__Textabschnitt__
■ ■ ■ ■ ■ ■ ■

Vom 27. September bis zum 1. Oktober 2011 fand in Selçuk (Türkei) in den Räumen der Crisler Library Ephesos eine internationale Tagung des Sonderforschungsbereichs 586 (Differenz und Integration. Wechselwirkungen zwischen nomadischen und sesshaften Lebensformen in Zivilisationen der alten Welt) statt. Veranstaltet wurde die Tagung vom Teilprojekt E7 des SFB. Das Teilprojekt beschäftigt sich im Rahmen der SFB-Forschungen mit der literarischen Darstellung des antiken Nomadenbildes. In der Regel ist die altertumswissenschaftliche Forschung, die das Thema der Nomaden (zum Beispiel Skythen) in der antiken Literatur aufgreift, bisher von der Annahme geprägt, dass die antike Literatur hier vorzugsweise Stereotypen und Topoi verwende, und unterscheidet selten zwischen Barbaren und Nomaden, sodass letztere immer unter dem unseres Erachtens viel engeren und historisch ganz anders konnotierten Begriff Barbaren subsumiert werden. Nomadismus beschreibt sowohl ein historisches Phänomen als auch ein Phänomen der Wahrnehmung und Konstruktion. Beschreibungen von Nomaden begegnen in der antiken Literatur seit Homer und sind einerseits beeinflusst von Kontakten, Austausch und Kriegen mit Nomaden in den Regionen des Donau-Schwarzmeerraums, Nordafrikas und des syrisch-arabischen Raums. Andererseits vermischen sich Selbst- und Fremdbildkonstruktionen mit dem Barbarenbild und je nach regionalem und historischem Kontext repräsentieren sie sowohl idealisierte als auch ablehnend-kritische Vorstellungen von Nomaden.

■ ■ ■ ■ ■ ■ ■

__Arbeitsauftrag__
Führe den Text über die Tagung zum antiken Nomadenbild im Anschluss an seinen letzten Satz weiter.

__Bereitgestellte Daten__

■ ■ ■ ■ ■ ■ ■

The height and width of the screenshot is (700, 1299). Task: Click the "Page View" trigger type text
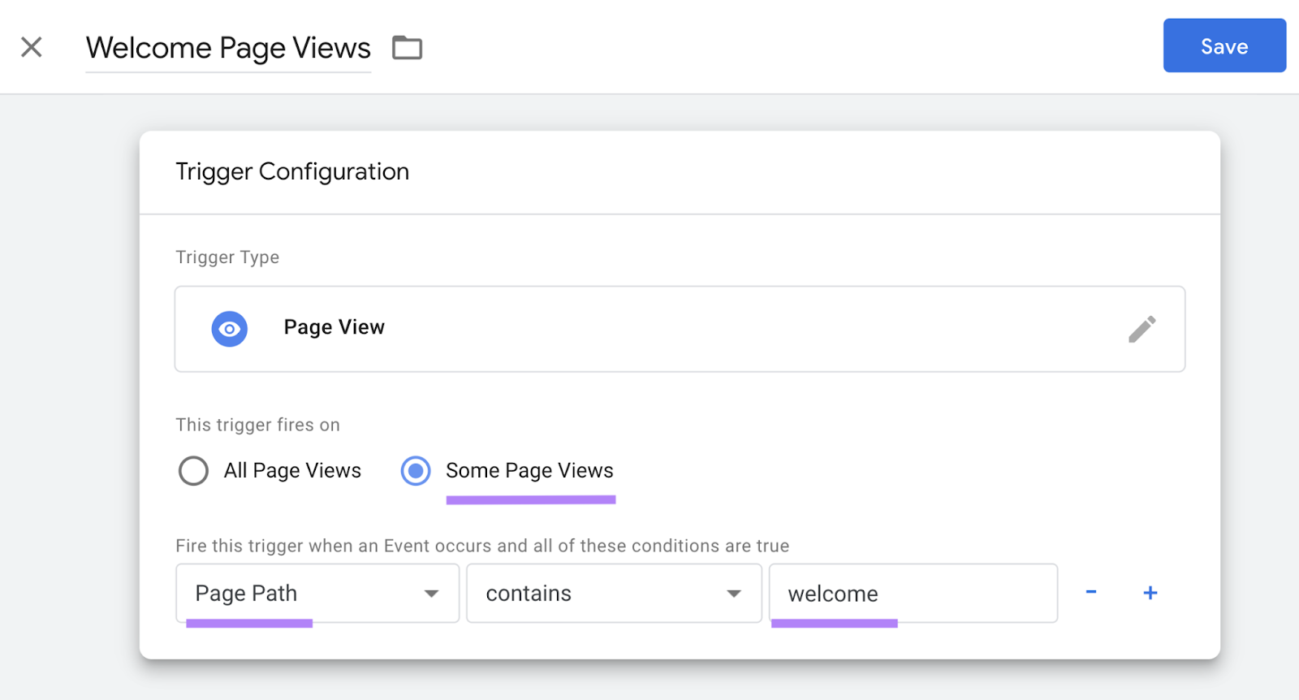pos(334,327)
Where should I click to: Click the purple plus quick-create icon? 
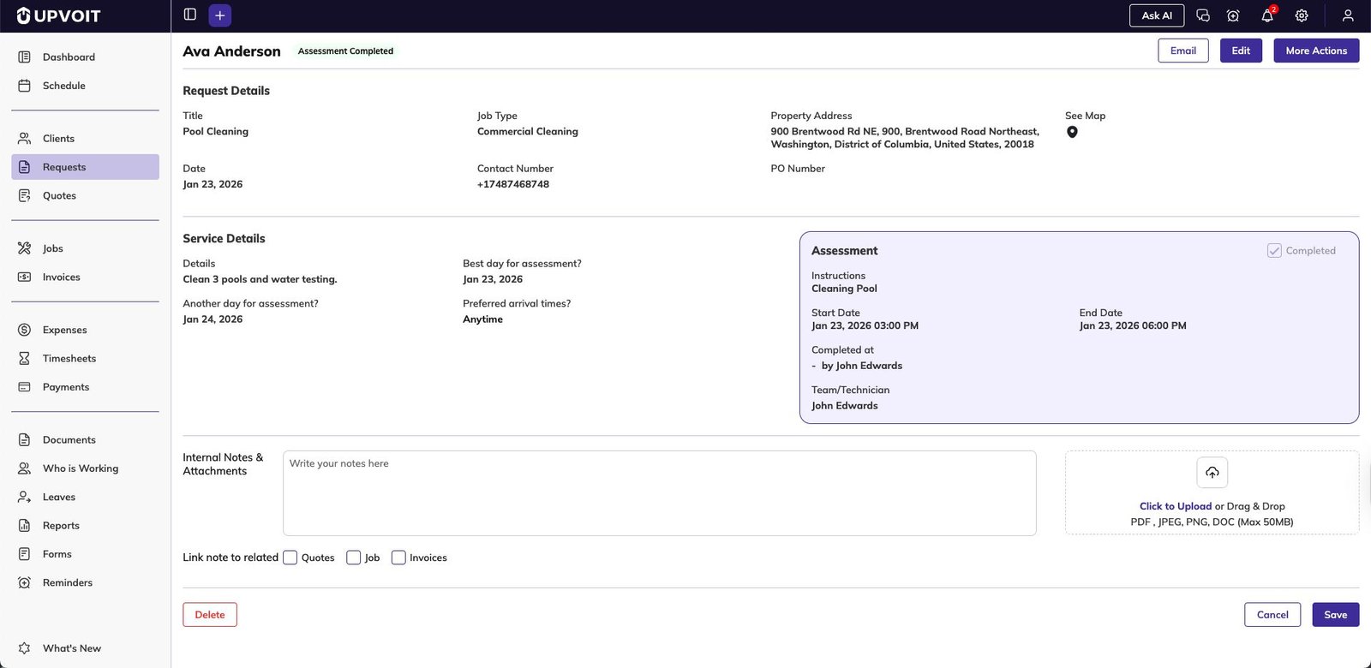220,15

■ ■ ■ ■ ■ ■ ■

__Gelöste Aufgabe__
Das Bild der Amazonen weist auf die gleiche Gegensatzstruktur hin und hat auch weitere Verbindungen mit dem Nomadenbild, die in den Vorträgen der Tagung thematisiert und analysiert wurden. Die Amazonen sind quer durch alle Epochen und Gattungen der Antike paradigmatisch im Hinblick auf die Repräsentation von Gegenbildern. Dies umfasst sowohl die Thematik des SFB (Nomaden und Sesshafte) als auch Gender- und Methodenfragen.

So stellen sie einen Gegenpol zur traditionellen griechischen Welt, aber auch zu der Welt der Skythen dar. Dies kann sowohl anhand der literarischen Überlieferung als auch anhand der bildlichen Zeugnisse besprochen werden. Darüber hinaus sind sie ein weiterer Gegenpol in der griechischen Welt selbst: einerseits als Gegner der bekannten Heroen und andererseits als Erscheinung des ganz Anderen im gängigen antiken Geschlechterverhältnis. In den Untersuchungen zu dem Verhältnis von Sesshaften und Nomaden spielten die Amazonen bisher kaum eine Rolle. So bleibt – trotz der prominenten Ausstellungen – auch zu untersuchen, wie die Konzepte Fremd, Anders oder ganz Anders in der besonderen Spannung zwischen den sesshaften Griechen und den oft als Nomaden charakterisierten Amazonen verarbeitet wurden.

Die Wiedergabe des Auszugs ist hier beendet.